=== PROBLEM TO SOLVE ===
Go through the listing beneath and show each line containing the string "agent".
BEGIN SOURCE MATERIAL
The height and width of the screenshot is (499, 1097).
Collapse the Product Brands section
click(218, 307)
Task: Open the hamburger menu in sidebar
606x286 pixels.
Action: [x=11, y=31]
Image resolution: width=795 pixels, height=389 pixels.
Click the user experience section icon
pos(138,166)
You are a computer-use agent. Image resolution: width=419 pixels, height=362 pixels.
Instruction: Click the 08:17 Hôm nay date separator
END SOURCE MATERIAL
BEGIN SOURCE MATERIAL
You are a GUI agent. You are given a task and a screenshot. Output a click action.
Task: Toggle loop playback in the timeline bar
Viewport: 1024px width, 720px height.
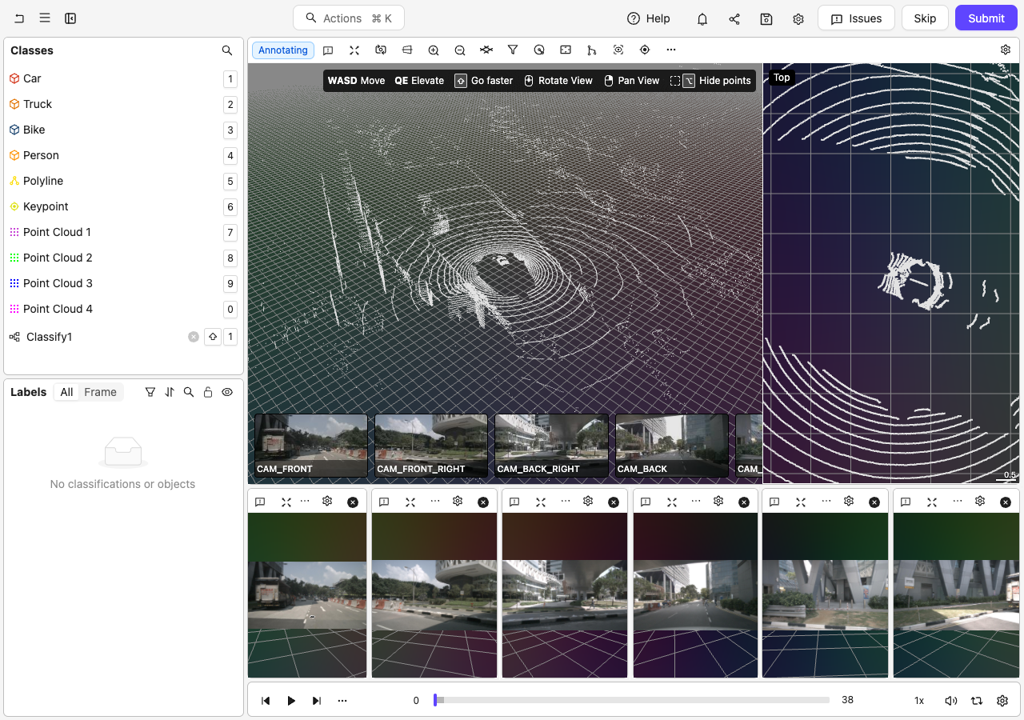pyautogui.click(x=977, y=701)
END SOURCE MATERIAL
=== SOLVED PROBLEM ===
You are a computer-use agent. Image resolution: width=419 pixels, height=362 pixels.
You are a GUI agent. You are given a task and a screenshot. Output a click action.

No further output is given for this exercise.